Aujourd’hui, ces richesses accumulées appartiennent à une petite femme artiste, qui non contente de les avoir magnifiquement restaurées, les entretient avec amour. De prétendus philosophes, qui s’occupent d’eux en ayant l’air de s’occuper de l’Humanité, nomment ces belles choses des extravagances. Ils se pâment devant les fabriques de calicot et les plates inventions de l’industrie moderne, comme si nous étions plus grands et plus heureux aujourd’hui que du temps de Henri IV, de Louis XIV et de Louis XV, qui tous ont imprimé le cachet de leur règne aux Aigues. Quel palais, quel château royal, quelles habitations, quels beaux ouvrages d’art, quelles étoffes brochées d’or laisserons-nous ? Les jupes de nos grand’mères sont aujourd’hui recherchées pour couvrir nos fauteuils. Usufruitiers égoïstes et ladres, nous rasons tout, et nous plantons des choux là où s’élevaient des merveilles. Hier, la charrue a passé sur Persan qui mit à sec la bourse du chancelier Maupeou, le marteau a démoli Montmorency qui coûta des sommes folles à l’un des Italiens groupés autour de Napoléon ; enfin, le Val, création de Regnault-Saint-Jean-d’Angely, Cassan, bâti pour une maîtresse du prince de Conti, en tout quatre habitations royales, viennent de disparaître dans la seule vallée de l’Oise. Nous préparons autour de Paris la campagne de Rome pour le lendemain d’un saccage dont la tempête soufflera du Nord sur nos châteaux de plâtre et nos ornements en carton-pierre.

Vois, mon très-cher, où vous conduit l’habitude de tartiner dans un journal, voilà que je fais une espèce d’article.
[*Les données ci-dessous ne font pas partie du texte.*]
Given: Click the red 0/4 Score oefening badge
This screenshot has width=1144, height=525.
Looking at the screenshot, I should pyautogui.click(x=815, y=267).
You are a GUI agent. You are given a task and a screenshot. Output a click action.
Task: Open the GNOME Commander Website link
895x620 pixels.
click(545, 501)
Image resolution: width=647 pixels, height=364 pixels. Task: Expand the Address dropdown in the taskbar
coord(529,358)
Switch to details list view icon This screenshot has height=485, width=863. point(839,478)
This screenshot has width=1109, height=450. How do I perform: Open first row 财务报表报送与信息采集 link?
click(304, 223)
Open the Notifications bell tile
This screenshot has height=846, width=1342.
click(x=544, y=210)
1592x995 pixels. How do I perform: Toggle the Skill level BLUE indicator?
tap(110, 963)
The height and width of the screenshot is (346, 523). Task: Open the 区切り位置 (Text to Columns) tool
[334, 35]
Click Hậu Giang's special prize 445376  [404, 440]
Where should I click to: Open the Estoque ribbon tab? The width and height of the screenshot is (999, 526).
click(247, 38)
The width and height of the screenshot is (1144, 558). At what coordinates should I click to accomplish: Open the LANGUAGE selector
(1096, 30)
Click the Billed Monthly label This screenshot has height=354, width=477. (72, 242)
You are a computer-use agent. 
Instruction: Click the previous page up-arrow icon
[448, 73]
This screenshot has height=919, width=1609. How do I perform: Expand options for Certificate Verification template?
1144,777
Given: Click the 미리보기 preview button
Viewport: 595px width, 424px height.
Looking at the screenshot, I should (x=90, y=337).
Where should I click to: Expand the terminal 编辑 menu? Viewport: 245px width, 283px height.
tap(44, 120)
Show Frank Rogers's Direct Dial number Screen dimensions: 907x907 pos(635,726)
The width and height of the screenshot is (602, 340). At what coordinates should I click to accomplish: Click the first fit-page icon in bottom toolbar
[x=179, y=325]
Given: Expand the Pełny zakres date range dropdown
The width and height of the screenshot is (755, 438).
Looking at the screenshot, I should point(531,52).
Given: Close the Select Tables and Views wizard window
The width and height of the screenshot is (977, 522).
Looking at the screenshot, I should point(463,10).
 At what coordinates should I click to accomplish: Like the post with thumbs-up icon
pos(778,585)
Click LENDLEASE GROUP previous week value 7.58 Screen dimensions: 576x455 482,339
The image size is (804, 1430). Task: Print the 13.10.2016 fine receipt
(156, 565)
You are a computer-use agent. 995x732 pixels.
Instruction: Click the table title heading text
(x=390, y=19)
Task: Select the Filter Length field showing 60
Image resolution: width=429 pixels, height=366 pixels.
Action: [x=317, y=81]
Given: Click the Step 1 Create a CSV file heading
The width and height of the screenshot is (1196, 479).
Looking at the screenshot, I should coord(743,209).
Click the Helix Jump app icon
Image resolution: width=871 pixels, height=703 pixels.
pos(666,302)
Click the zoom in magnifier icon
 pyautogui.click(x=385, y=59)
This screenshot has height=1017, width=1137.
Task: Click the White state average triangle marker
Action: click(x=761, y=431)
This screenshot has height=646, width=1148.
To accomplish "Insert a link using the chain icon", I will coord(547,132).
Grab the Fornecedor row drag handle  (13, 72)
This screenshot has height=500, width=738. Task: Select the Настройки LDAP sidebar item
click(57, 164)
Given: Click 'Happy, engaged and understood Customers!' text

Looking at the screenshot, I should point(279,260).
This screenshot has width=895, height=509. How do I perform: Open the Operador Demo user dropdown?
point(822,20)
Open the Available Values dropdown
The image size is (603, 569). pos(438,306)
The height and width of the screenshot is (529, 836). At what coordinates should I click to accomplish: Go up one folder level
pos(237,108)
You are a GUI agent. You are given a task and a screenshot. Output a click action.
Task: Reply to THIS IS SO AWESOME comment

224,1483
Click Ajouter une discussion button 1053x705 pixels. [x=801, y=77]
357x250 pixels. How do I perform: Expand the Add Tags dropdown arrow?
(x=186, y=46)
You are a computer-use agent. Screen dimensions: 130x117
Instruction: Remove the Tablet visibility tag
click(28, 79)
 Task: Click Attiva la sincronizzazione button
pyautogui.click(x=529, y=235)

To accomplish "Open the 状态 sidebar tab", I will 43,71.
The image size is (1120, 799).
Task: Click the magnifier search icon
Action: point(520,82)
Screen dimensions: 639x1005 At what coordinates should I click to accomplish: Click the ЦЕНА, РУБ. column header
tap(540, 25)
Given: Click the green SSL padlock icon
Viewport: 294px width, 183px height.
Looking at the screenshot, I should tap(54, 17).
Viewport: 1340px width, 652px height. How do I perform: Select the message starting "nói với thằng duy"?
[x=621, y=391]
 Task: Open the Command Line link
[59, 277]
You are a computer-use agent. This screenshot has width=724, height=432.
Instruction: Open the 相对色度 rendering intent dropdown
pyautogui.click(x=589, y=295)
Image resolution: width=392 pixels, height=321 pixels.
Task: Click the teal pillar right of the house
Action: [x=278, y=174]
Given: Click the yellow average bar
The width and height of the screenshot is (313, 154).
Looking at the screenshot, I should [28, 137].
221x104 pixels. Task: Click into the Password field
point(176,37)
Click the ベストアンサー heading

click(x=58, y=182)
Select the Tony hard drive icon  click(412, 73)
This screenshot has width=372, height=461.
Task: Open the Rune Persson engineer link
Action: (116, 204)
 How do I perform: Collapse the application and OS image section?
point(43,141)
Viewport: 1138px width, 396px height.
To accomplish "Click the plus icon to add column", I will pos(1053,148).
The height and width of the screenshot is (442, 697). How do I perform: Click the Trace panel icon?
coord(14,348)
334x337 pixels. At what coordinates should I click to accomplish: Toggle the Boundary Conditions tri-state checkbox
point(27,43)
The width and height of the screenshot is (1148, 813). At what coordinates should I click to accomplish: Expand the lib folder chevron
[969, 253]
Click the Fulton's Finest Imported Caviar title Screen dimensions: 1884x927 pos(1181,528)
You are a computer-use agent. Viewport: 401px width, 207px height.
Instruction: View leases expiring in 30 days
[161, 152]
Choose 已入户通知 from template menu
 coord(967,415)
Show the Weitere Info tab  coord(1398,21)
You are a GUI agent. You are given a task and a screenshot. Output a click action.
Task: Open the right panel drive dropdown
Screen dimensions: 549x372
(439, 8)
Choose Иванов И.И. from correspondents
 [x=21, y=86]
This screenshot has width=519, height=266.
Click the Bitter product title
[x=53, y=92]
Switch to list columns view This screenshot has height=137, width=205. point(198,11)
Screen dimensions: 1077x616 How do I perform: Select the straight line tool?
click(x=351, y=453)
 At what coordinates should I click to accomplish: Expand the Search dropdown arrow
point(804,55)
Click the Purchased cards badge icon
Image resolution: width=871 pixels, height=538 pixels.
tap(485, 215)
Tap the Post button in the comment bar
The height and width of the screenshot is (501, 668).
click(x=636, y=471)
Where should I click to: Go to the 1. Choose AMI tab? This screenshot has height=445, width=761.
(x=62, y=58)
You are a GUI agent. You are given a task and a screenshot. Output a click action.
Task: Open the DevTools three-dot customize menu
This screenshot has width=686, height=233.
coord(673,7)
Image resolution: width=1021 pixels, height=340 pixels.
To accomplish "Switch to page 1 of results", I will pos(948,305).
L’esprit aurait-il donc, comme les chemins, ses ornières ? Je m’arrête, car je vole mon gouvernement, je me vole moi-même, et vous pourriez bâiller. La suite à demain. J’entends le second coup de cloche qui m’annonce un de ces plantureux déjeûners dont l’habitude est depuis longtemps perdue, à l’ordinaire s’entend, par les salles à manger de Paris.

Voici l’histoire de mon Arcadie. En 1815, est morte aux Aigues l’une des impures les plus célèbres du dernier siècle, une cantatrice oubliée par la guillotine et par l’aristocratie, par la littérature et par la finance, après avoir tenu à la finance, à la littérature, à l’aristocratie, et avoir frôlé la guillotine ; oubliée comme beaucoup de charmantes vieilles femmes qui s’en vont expier à la campagne leur jeunesse adorée, et qui remplacent leur amour perdu par un autre, l’homme par la nature. Ces femmes vivent avec les fleurs, avec la senteur des bois, avec le ciel, avec les effets du soleil, avec tout ce qui chante, frétille, brille et pousse, les oiseaux, les lézards, les fleurs et les herbes ; elles n’en savent rien, elles ne se l’expliquent pas, mais elles aiment encore ; elles aiment si bien, qu’elles oublient les ducs, les maréchaux, les rivalités, les fermiers-généraux, leurs Folies et leur luxe effréné, leurs strass et leurs diamants, leurs mules à talons et leur rouge pour les suavités de la campagne.

J’ai recueilli, mon cher, de précieux renseignements sur la vieillesse de mademoiselle Laguerre, car la vieillesse des filles qui ressemblent à Florine, à Mariette, à Suzanne du Val-Noble, à Tullia, m’inquiétait de temps en temps, absolument comme je ne sais quel enfant s’inquiétait de ce que devenaient les vieilles lunes.

En 1790, épouvantée par la marche des affaires publiques, mademoiselle Laguerre vint s’établir aux Aigues, acquises pour elle par Bouret et où il avait passé plusieurs saisons avec elle ; le sort de la Dubarry la fit tellement trembler, qu’elle enterra ses diamants. Elle n’avait alors que cinquante-trois ans ; et, selon sa femme de chambre, devenue la femme d’un gendarme, une madame Soudry à qui l’on dit madame la mairesse gros comme le bras, " Madame était plus belle que jamais. " Mon cher, la nature a sans doute ses raisons pour traiter ces sortes de créatures en enfants gâtés ; les excès, au lieu de les tuer, les engraissent, les conservent, les rajeunissent ; elles ont, sous une apparence lymphatique, des nerfs qui soutiennent leur merveilleuse charpente ; elles sont toujours belles par la raison qui enlaidirait une femme vertueuse. Décidément, le hasard n’est pas moral.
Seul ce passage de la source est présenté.